Senegalese all set to celebrate holiday with Christian minority

DAKAR: Hundreds of young men decked with tinsel wander before mostly Muslim Senegal's mosques, hawking plastic Christmas trees. Women pray to Allah beneath an inflatable Santa Claus suspended under a bakery's eaves.

While Muslims recognise Jesus Christ as a prophet, they do not generally celebrate the date of his birth.

But in this country, Christmas is a national holiday and Muslims are preparing to celebrate it tomorrow.

Muslims who constitute upwards of 95% of Senegal's 12 million people say they have a long history of tolerance and coexistence with Christians, most of whom live in the south, far from Dakar.

“Officially, we Muslims don't celebrate Christmas. But the Catholics are our neighbours.

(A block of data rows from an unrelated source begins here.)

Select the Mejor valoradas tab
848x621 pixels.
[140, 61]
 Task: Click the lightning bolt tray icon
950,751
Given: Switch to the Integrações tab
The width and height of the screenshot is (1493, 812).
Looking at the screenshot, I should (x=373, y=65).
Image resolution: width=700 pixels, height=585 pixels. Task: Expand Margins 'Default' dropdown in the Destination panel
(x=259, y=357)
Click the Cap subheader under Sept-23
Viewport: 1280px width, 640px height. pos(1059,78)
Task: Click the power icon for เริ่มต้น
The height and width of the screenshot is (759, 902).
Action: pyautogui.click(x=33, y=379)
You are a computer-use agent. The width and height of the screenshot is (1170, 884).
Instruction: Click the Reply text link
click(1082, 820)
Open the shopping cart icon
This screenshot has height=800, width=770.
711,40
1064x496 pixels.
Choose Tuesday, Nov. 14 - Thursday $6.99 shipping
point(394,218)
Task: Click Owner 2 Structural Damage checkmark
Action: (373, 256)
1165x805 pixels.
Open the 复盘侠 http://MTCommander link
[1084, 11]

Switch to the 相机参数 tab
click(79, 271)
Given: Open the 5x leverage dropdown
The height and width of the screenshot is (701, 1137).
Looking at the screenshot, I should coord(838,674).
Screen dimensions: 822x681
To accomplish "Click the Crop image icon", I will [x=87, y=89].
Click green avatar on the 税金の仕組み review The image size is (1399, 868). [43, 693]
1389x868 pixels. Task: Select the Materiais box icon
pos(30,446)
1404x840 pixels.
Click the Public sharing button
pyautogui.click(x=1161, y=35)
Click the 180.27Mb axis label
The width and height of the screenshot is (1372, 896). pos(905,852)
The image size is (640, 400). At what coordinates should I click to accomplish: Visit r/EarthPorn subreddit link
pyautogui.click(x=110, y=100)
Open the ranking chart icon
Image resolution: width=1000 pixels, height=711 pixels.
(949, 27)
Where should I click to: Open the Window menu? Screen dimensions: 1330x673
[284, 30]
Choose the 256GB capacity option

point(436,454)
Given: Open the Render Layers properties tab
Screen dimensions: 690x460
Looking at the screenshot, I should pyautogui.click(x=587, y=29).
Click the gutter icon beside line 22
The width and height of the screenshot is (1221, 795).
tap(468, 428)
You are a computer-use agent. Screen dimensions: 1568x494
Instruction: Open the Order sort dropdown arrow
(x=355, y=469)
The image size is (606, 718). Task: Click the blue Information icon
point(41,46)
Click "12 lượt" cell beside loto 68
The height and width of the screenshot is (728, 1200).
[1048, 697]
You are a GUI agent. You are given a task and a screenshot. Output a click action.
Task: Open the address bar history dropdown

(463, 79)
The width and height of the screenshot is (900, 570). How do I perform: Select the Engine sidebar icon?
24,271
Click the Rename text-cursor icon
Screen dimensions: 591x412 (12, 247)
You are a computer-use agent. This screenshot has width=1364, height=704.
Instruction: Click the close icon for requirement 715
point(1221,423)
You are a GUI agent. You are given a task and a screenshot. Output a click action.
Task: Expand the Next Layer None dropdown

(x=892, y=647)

So, we all celebrate all the religious holidays,” said El Hadj Diop, 60, sitting in front of his African antique store.

“We share the same houses, even graveyards,” Diop said. “It has been the same for years.”

Islam arrived in Senegal hundreds of years ago, borne across the Sahara Desert by slave and spice traders from the north.

French colonialists with Bibles came afterwards.

Now, many practitioners of both faiths have adapted their religions to local mores.

Few Muslim women in Senegal wear headscarves and fewer still cover up in all-encompassing robes, with one newspaper editorialist opining the practice was un-African.

Some hip-wagging Senegalese traditional dances would make a Westerner blush and a Muslim fundamentalist wild.

Nightclubs are full on the weekend until dawn, although the drink of choice is more likely juice than booze.

So, celebrating the holidays of Christian neighbours, however few, isn't a stretch.

Christians say they welcome the solidarity and repay it in kind by partaking in Islamic holidays, including the year's main feast days, one of which is arriving within weeks.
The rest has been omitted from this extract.